His sudden outspoken inclination toward a parliamentary system is noteworthy. However, perhaps because he sensed the public’s strong aversion to giving up the right to directly elect the president, he has now changed his tune and is saying that the Constitution should be amended to allow the legislature to regain its right to approve the appointment of the premier and that the president’s authority should be restricted to matters of national defense, diplomacy and cross-strait relations.
This rather obvious shift in his position attracted criticism that he is incapable of distinguishing between a parliamentary system and a semi-presidential system.
Despite various assumptions and interpretations of Chu’s sudden passion to amend the Constitution, it is, to be fair, a good thing that he supports reform.
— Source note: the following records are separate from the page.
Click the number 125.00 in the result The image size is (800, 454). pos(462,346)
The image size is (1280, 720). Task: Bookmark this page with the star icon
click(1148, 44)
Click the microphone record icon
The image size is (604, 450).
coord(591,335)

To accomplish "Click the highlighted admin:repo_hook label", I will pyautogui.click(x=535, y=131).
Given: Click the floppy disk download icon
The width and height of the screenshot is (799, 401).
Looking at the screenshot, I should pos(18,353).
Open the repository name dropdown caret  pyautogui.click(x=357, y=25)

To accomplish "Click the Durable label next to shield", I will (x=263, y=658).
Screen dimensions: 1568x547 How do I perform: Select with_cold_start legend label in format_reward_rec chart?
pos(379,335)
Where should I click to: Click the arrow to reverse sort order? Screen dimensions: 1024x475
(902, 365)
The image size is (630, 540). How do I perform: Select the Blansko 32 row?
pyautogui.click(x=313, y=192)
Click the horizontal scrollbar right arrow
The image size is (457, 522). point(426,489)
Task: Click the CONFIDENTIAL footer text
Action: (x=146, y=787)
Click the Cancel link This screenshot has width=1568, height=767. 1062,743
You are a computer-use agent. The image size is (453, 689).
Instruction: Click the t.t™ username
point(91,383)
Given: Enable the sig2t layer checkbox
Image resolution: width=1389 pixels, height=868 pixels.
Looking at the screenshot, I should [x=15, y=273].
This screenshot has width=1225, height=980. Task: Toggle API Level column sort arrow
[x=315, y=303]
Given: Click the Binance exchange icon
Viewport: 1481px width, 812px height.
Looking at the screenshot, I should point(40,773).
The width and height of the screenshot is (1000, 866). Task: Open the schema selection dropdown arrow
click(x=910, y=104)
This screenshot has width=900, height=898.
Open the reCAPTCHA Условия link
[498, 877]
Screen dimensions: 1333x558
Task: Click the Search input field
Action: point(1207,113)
It is time for the nation’s democracy and Constitution to undergo a full review.
Compared with President Ma Ying-jeou’s (馬英九) New Year message, which did not mention democratic reform, Chu’s willingness to see it in a positive light is relatively advanced.
Nonetheless, Chu is a shrewd politician whose career is on the rise and a deeper analysis of his propositions, reveals that there are key issues that he intentionally attempts to avoid by waving the banner of constitutional reform.
To begin with, Chu said one of the problems with the constitutional system is that those in power are not accountable, whereas those who are accountable are not capable. Hence he proposed the establishment of a system in which power and accountability are matched.
In the abstract, Chu was right, but he failed to answer one question: When Ma — who holds executive power — over the past few years chose to fight the public, did the legislature fulfill its constitutional responsibility to monitor executive power, or did it in effect side with Ma and play the role of accomplice? If so, the next step should be to ask: What caused this, and what can the public do about it?
As everyone should know: “The party line overrides the public will.” This situation is largely the result of the KMT’s deeply rooted authoritarianism and enormous stash of ill-gotten assets, which is why elections are so unfair.
Many have pointed out that if Chu is serious about reform, not only should he begin with reforming the KMT — fulfilling its numerous promises to return its party assets to the public — he should also push for the enactment of a political party law.
When the legislative branch fails to live up to its functions of supervising and counterbalancing the executive power; when representative democracy has become dysfunctional; and if either of the institutions see its politicians betray public opinion, the real question to ask is: How can the public effectively counterbalance public representatives running amok?
In addition to silently tolerating these politicians until the next election, the Constitution offers a good solution to dysfunctional representative democracy: Voters have the right to recall representatives who fail to represent the public and they have the right to initiate a referendum in response to policies that do not reflect their will.
These are direct civil rights — one targeted at politicians and the other at policies. The combination of these rights can deter politicians from misconduct in advance and right any wrongs after the fact. For a long time, both of these direct civil rights have seemed to be mere decorations rather than actual operational instruments. The problem is not constitutional, but legal.
Specifically, it is the unreasonably high threshold both for referenda and recalls that deprive voters of their rights, and that makes it difficult to recall out-of-control politicians. Those awful laws take away people’s rights to exercise the Constitution, hollowing out the mechanism of direct democracy.
This is precisely why people have for years been calling for an amendment to the Referendum Act (公民投票法), and why there have been campaigns advocating the revision of the Civil Servants Election and Recall Act (公職人員選舉罷免法). It is also why campaigns such as the Constitution 133 Alliance and the Appendectomy Project have received such widespread public support.
On Oct. 10, 2013, social activist group Citizen 1985 held a “one nation shared by all” convention outside the Legislative Yuan, at which more than 60,000 attendees demanded that the legislature fix the Referendum Act and the Election and Recall Act for Public Servants as calls for power to be returned to the people rang out in Boai Special District (博愛特區).
Of course, constitutional reform must be carried out in an active manner, but it cannot be used as a smokescreen to avert public attention, neither should it be used as an excuse to avoid amending the law. As long as the legislature passes the amendments, the goal to return power to the people can be realized.
The questions that Chu — who frequently says that he stands by the public — must answer are: Will he promise to push for revisions of these laws in the next legislative session and will he support giving back power to the people?
Huang Kuo-chang is an Academia Sinica researcher.